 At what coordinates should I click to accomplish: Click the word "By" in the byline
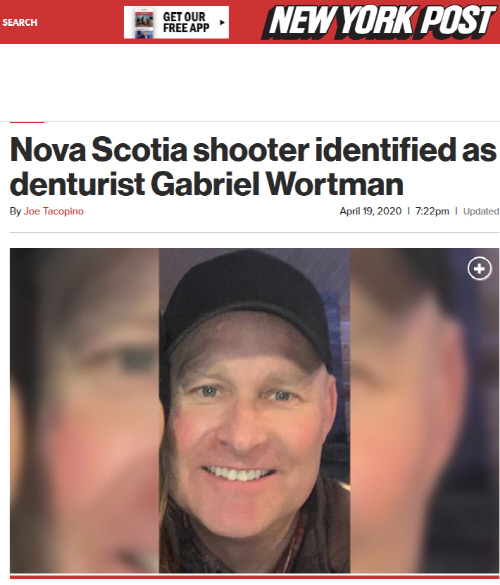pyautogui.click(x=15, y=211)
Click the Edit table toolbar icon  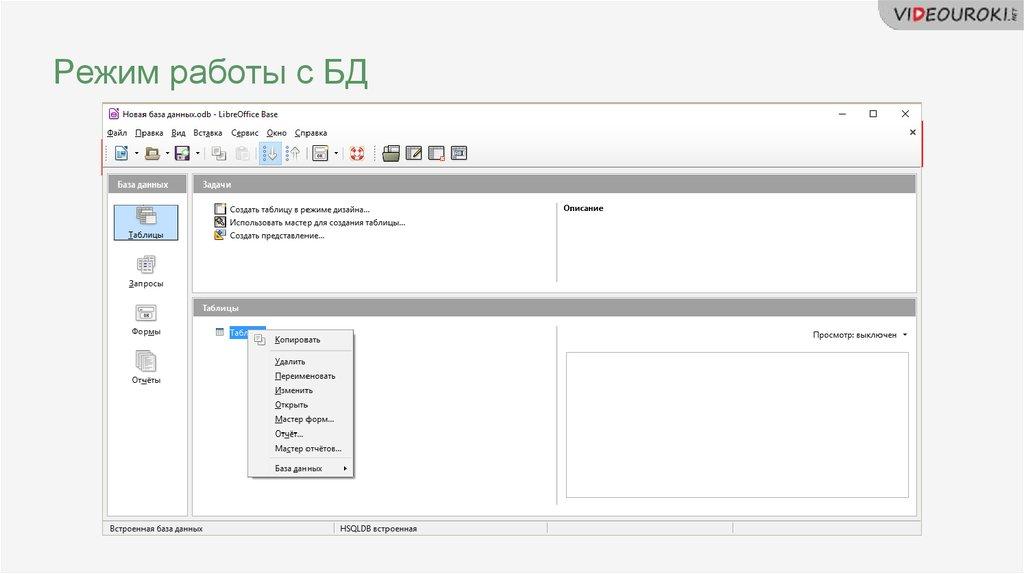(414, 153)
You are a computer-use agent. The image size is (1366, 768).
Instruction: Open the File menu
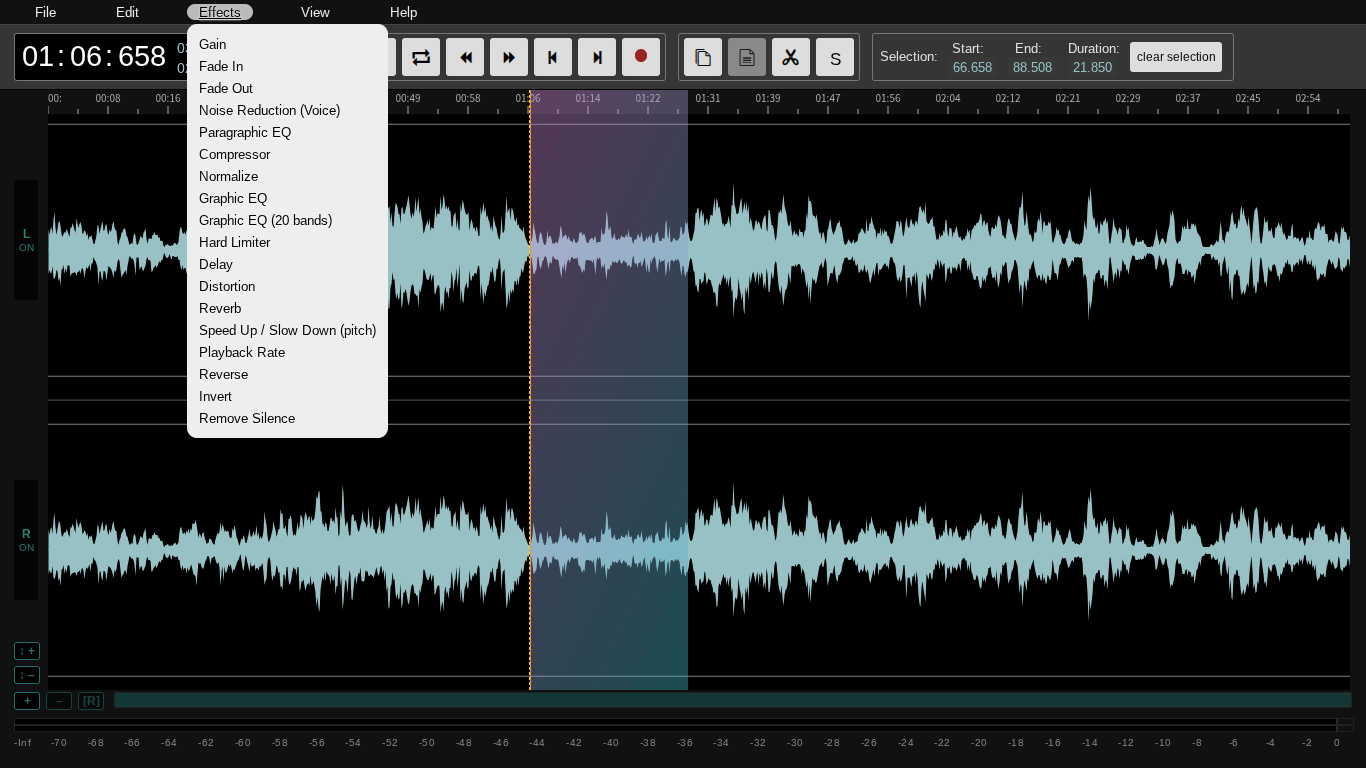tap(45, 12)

- STATED PROBLEM:
Rewrite every line of the material from the line containing "You are a computer-use" through the end of the material, inclusive, with the requests included. Shift each coordinate in the answers by -116 and leave the pictures out.

- RESULT FOR THIS EXERCISE:
You are a computer-use agent. The image size is (1366, 768).
Instruction: Open the File menu
tap(-71, -104)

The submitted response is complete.